The molecular basis of nuclear genetic code change in ciliates

Background: The nuclear genetic code has changed in several lineages of ciliates. These changes, UAR to glutamine and UGA to cysteine, imply that eukaryotic release factor 1 (eRF1), the protein that recognizes stop codons and terminates translation, changes specificity. Here we test whether changes in eRF1 drive genetic code evolution. Results: Database sequence analysis reveals numerous genetic code alterations in ciliates, including UGA --> tryptophan in Blepharisma americanum and the distantly related Colpoda. We sequenced eRF1 from four ciliates: B. americanum, a heterotrich that independently derived the same eRF1 specificity as Euplotes, and three spirotrichs, Stylonychia lemnae, S. mytilus, and Oxytricha trifallax, that independently derived the same genetic code as Tetrahymena (UAR -->, glutamine).

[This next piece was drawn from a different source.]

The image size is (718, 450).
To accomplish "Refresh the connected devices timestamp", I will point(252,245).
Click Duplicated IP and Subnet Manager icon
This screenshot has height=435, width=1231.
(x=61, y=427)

Distantly related ciliates with similar codes show characteristic changes in eRF1. We used a sliding window analysis to test associations between changes in specific eRF1 residues and changes in the genetic code. The regions of eRF1 that display convergent substitutions are identical to those identified in a recently reported nonsense suppression mutant screen in yeast. Conclusions: Genetic code change by stop codon reassignment is surprisingly frequent in ciliates, with UGA -->, tryptophan occurring twice independently. This is the first description of this code, previously found only in bacteria and mitochondria, in a eukaryotic nuclear genome. eRF1 has evolved strikingly convergently in lineages with variant genetic codes. The strong concordance with biochemical data indicates that our methodology may be generally useful for detecting molecular determinants of biochemical changes in evolution.